Funds Intended For Great Lakes Goes To Anything Other Than The Great Lakes
President Trump once thought of cutting the Great Lakes Restoration Initiative (GLRI) by 90% from $300 to $30 million. He has since stated that he would not but perhaps he should reconsider that decision.
The Michigan Capitol Confidential news site is reporting on spending from the GLRI funds on projects that have nothing to do with the Great Lakes. They pointed to the following projects and grants:
- $80,000 to the Red Cliff band of Lake Superior Chippewas in Wisconsin to hire an “environmental justice specialist.”
- $100,000 to reseed existing wild rice beds in Wisconsin that will be used for wild rice research and cultural education for the native tribal youth.
- $99,000 to hire a program analyst to write grants to get more federal money for the Saginaw Chippewa Indian Tribe in Michigan.
- $99,000 in a multi-state effort to study the plant known as Pitcher’s thistle. The plant was added to the List of Endangered and Threatened Wildlife and Plants in 1988.
- $10,000 to spend on a habitat suitability study to see if the Mitchell’s Satyr butterfly can be reintroduced in parts of Indiana.

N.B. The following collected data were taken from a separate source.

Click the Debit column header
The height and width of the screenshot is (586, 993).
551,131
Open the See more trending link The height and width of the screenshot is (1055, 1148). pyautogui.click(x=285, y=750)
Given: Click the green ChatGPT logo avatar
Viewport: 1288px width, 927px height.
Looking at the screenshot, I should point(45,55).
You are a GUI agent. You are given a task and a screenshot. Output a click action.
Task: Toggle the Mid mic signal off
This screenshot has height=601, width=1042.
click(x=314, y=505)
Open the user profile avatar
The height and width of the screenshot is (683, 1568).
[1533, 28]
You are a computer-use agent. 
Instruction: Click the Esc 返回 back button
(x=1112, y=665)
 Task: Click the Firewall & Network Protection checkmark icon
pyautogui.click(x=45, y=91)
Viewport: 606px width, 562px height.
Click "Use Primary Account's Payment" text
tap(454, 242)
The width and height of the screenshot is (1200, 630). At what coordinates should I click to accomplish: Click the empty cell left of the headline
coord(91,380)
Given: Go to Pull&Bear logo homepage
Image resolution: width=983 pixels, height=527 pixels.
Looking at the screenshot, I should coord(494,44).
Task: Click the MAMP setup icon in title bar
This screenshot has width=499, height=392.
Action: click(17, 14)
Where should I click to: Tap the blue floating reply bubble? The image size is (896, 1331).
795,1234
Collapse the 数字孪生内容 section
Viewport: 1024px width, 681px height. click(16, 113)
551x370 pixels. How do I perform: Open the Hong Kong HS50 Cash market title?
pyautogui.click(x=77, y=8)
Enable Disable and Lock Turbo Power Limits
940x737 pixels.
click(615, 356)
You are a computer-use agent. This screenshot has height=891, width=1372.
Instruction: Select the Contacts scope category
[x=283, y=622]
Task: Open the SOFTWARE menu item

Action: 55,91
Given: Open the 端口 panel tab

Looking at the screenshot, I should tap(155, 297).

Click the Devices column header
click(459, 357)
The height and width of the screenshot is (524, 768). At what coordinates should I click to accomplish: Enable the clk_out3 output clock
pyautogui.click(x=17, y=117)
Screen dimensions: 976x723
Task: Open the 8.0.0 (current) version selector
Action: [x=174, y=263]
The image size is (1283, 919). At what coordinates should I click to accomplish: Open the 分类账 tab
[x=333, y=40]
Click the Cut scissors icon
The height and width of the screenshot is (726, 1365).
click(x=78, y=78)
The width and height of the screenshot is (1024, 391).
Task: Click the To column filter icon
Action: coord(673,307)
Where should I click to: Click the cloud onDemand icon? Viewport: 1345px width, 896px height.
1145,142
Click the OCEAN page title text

- $142,969 to spend on eliminating predators such as snakes and raccoons to protect turtles in a multi-state area.
Did you know that since 2010, the GLRI has been given and spent $2.48 billion of our tax dollars for more than 4,800 projects. How many of those projects had nothing to do with the Great Lakes like the ones pointed out above.
All of us, whether we are Democrats, Republicans or anywhere in between or outside of those ideologues should be concerned about our government spending money on projects they were never intended for.
This should be a bipartisan effort to demand better from our bureaucrats and politician’s.